Hello All,

I’m also a new user to Flume and was hoping someone could point me in the right direction or tell me what silly little piece I’m missing from the puzzle.  I apologize if this has been covered but after searching for a few days I couldn’t find anything that helped.  Also if there’s a better suited group for this to be posted to just let me know.
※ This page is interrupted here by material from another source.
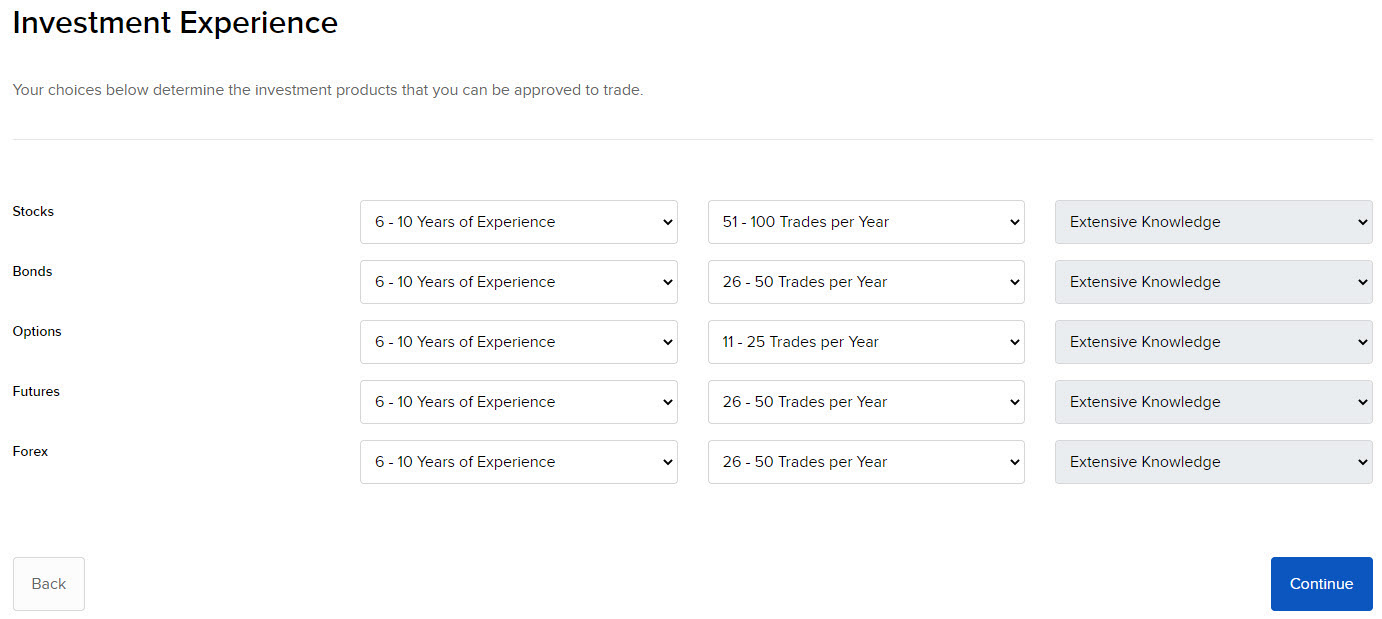Select Options years of experience dropdown
1382x619 pixels.
click(x=518, y=342)
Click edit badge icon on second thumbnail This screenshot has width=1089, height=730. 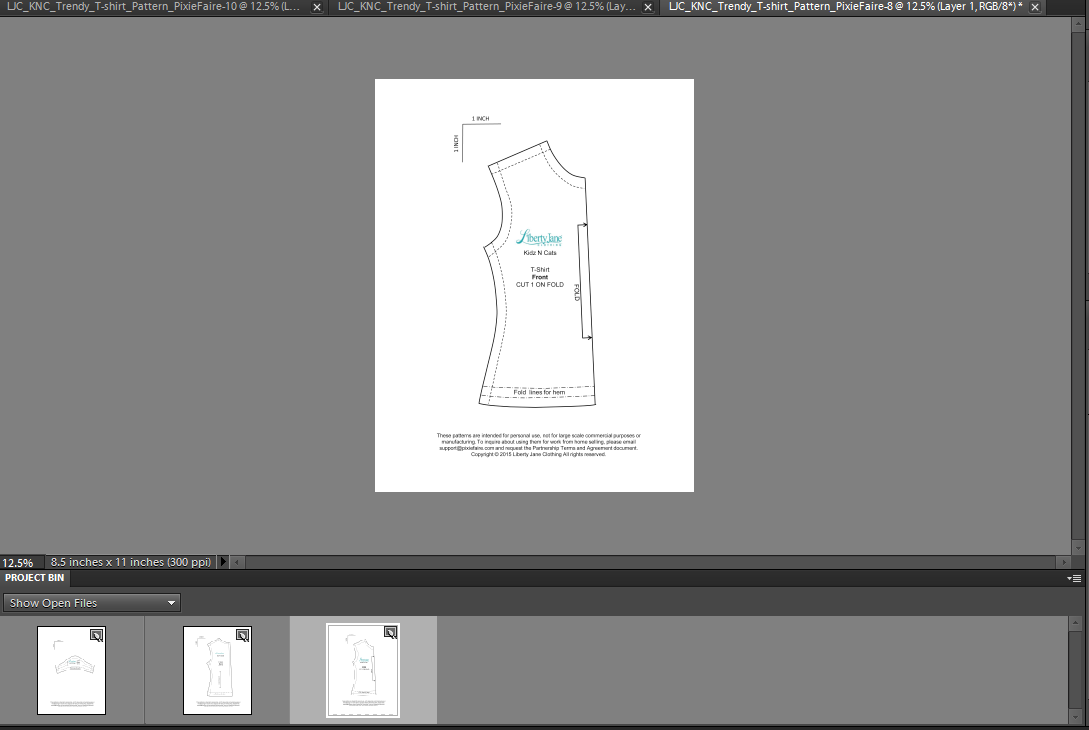243,634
I have flume configured to read from a log4j log file using a tail source and send data into an HDFS sink.  All of the plumbing seems to work fine - I’m able to query the data using a quick map reduce job and verify that the entries are in fact getting into Hadoop.  What’s interesting (annoying) is some additional characters that are being added to each request.  Running hadoop dfs –cat somefile I get something like this (where [Data_From_The_Log_Here] is properly formatted and looks valid from what I can tell) :


SEQ!org.apache.hadoop.io.LongWritableorg.apache.hadoop.io.TextY] p^Rﳬ     ;*j     7[Data_From_The_Log_Here]Y] p^Rﳬ                                                                                                                                                                                                                      ;*j

  [Data_From_The_Log_Here]Y] p^Rﳬ


                                                                                                                                                                                                                     [Data_From_The_Log_Here]Y] p^Rﳬ




Here’s the flume config:


requestToHDFS.channels = MemoryChannel

requestToHDFS.sinks = HDFS

requestToHDFS.sources = Tail


requestToHDFS.sources.Tail.channels = MemoryChannel

requestToHDFS.sources.Tail.interceptors = ts

requestToHDFS.sources.Tail.interceptors.ts.type = org.apache.flume.interceptor.TimestampInterceptor$Builder

requestToHDFS.sources.Tail.type = exec

requestToHDFS.sources.Tail.command = tail -F /path/to/someLogFile.log


requestToHDFS.sinks.HDFS.channel = MemoryChannel

requestToHDFS.sinks.HDFS.type = hdfs

requestToHDFS.sinks.HDFS.hdfs.path = hdfs://somehadoopserver:9000/logs/%Y/%m/%d/%H


requestToHDFS.sinks.HDFS.hdfs.file.Type = DataStream

# also tried...

#requestToHDFS.sinks.HDFS.hdfs.file.Type = SequenceFile



requestToHDFS.sinks.HDFS.hdfs.batchSize = 10

requestToHDFS.sinks.HDFS.hdfs.rollSize = 0

requestToHDFS.sinks.HDFS.hdfs.rollCount = 10000

requestToHDFS.sinks.HDFS.hdfs.rollInterval = 600


requestToHDFS.channels.MemoryChannel.type = memory

requestToHDFS.channels.MemoryChannel.capacity = 10000

requestToHDFS.channels.transactionCapacity = 100


I’m able to get around the issue by doing some parsing in a map reduce job to isolate the log entries I want, but it seems like I’m missing something.  The additional characters/encoding/whatever on each line seems to have some data that Flume uses for sending events across the wire.  Is there a way to eliminate this before a record is sent into HDFS?  Is this just the way records are stored in HDFS and I need to account for the additional characters when querying the data?  Ideally the entries in Hadoop would look something like this:






Versions are as follows:

Flume 1.2.0

Subversion https://svn.apache.org/repos/asf/flume/tags/flume-1.2.0-rc1 -r 1360090

Hadoop 1.1.1

Subversion https://svn.apache.org/repos/asf/hadoop/common/branches/branch-1.1 -r 1411108


Thanks in advance!